Xymon Mailing List Archive search

only alert if X number of hosts are already in error

list Daniel J McDonald
Mon, 20 Jun 2005 08:14:59 -0500
Message-Id: <user-ed3d1076bda5@xymon.invalid>

On Fri, 2005-06-17 at 08:01 +0200, Henrik Stoerner wrote:
Something like

   HOST=%(www.*).foo.com TEST=http COLOR=red COUNT>=5
      MAIL user-3aaf2ac8399f@xymon.invalid

The "COUNT>=5" would then cause this rule to trigger only if there
were 5 or more hosts named www.*.foo.com, whose http tests are red.
You could even combine this with other criteria, say have a threshold of
5 during the daytime, and 10 during off-hours.

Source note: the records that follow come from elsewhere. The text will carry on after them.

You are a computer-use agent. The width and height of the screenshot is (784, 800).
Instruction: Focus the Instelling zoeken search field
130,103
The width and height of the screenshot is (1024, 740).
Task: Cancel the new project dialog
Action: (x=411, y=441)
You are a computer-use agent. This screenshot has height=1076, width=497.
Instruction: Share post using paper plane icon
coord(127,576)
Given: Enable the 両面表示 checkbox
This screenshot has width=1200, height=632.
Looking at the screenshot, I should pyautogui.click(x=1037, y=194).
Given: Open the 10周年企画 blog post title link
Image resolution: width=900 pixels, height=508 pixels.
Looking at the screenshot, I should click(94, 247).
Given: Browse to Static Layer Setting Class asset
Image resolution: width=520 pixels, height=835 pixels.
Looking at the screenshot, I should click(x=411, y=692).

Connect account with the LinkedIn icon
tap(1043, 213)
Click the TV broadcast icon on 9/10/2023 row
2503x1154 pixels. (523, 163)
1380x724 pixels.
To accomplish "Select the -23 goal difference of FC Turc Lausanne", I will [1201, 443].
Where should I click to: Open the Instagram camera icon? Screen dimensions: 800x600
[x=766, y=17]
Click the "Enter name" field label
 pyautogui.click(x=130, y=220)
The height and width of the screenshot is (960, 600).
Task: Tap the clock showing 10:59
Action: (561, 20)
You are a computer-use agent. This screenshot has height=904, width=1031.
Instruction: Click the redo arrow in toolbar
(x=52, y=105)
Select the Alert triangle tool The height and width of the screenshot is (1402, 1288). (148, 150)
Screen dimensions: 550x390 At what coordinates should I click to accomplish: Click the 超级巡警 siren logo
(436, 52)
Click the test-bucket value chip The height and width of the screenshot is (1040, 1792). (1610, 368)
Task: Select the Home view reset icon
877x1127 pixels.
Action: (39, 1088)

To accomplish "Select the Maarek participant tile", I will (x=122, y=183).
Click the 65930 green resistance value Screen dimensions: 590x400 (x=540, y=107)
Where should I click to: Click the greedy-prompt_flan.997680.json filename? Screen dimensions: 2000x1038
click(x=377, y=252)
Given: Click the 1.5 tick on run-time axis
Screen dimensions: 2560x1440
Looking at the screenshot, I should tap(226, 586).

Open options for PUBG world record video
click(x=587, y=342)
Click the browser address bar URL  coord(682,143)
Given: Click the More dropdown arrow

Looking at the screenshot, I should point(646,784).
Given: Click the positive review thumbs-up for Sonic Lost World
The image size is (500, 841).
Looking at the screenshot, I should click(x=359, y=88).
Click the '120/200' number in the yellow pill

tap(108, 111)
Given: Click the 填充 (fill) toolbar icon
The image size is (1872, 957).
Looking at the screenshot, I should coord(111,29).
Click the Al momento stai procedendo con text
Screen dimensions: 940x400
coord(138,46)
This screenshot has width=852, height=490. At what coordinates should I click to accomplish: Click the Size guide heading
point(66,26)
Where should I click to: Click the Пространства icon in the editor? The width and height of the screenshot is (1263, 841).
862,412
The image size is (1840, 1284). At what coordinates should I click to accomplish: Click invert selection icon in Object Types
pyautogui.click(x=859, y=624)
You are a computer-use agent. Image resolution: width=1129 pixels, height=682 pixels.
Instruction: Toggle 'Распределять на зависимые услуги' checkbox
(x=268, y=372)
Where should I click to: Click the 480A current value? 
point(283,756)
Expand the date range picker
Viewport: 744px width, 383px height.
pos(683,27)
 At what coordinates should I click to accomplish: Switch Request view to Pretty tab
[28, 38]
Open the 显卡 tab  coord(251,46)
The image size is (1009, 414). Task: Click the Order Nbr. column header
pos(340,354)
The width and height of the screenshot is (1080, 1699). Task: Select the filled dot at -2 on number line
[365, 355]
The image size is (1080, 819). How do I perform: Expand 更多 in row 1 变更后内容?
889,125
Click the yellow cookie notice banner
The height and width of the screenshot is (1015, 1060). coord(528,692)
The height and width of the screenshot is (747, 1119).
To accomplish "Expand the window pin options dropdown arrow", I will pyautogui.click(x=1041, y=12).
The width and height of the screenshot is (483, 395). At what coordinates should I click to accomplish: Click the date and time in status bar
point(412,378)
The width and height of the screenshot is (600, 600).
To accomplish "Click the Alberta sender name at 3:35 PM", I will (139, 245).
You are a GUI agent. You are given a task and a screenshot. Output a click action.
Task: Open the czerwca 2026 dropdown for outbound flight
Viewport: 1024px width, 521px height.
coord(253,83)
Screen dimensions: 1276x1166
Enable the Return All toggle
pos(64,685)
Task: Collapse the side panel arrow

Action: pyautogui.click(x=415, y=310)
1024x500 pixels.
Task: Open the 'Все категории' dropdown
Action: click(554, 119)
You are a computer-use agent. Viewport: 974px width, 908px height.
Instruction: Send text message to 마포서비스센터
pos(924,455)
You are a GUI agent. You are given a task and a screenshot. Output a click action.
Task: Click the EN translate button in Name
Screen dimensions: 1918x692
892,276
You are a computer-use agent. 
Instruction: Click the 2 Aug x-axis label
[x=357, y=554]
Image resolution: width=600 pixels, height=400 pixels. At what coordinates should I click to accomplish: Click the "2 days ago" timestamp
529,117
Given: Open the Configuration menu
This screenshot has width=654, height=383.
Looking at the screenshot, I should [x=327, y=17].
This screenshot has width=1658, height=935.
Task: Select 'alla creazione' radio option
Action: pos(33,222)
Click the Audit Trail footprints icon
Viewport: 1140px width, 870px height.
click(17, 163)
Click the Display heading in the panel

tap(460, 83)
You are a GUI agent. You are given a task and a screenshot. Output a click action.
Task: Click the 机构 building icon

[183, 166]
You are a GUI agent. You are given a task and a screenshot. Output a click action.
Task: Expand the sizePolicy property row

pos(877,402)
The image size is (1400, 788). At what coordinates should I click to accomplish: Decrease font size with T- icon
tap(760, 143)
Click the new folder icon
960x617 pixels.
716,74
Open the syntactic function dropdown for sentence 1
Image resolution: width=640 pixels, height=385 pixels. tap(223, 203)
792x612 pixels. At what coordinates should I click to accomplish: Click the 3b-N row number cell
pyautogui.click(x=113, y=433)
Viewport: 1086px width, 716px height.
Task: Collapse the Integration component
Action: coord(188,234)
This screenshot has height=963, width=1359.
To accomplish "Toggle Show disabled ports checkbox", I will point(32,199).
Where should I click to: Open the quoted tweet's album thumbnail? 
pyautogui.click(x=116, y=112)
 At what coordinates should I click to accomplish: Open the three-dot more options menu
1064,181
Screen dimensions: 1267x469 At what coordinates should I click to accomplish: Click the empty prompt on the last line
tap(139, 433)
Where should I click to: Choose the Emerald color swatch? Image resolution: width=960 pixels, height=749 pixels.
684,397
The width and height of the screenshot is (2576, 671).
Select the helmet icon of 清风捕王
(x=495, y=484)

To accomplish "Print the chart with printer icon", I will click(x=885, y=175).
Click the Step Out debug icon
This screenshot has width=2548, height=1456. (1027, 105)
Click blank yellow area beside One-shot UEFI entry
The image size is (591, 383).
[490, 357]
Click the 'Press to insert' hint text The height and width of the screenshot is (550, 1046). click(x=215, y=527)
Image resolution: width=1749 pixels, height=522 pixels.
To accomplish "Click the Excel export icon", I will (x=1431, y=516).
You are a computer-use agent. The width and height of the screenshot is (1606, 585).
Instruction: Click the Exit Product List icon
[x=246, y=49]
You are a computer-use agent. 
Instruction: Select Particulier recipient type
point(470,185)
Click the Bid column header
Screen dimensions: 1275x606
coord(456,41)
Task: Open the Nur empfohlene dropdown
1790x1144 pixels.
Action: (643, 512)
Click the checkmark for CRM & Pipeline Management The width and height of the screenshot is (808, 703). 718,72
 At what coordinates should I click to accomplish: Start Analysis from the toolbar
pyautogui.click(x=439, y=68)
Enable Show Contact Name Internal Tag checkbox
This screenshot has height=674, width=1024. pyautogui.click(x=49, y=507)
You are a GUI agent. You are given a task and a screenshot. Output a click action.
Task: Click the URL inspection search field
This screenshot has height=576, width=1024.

I can foresee a problem in handling recovery-notifications for this kind
of alerts, but that's something I'll have to think about.

Would that be useful ?
The main place I would use it would be NTP alerts.  If one router loses
NTP, I'm not terribly worried.  If 10-20 of them all fail at once then I
know there is something really bad happening... Maybe both GPS clocks
lost sync and all 4 cesium backups failed, or ntp locked up on a core
router and I need to make fewer down-stream nodes dependent on that one.


I would also consider using it for purple alerts.  I don't want
individual purples for most of my stuff, but if there are a lot of them
(>100) then I know I killed mrtg and I should page on that.
-- 
Daniel J McDonald, CCIE # 2495, CNX
Austin Energy

user-290ce4e24e19@xymon.invalid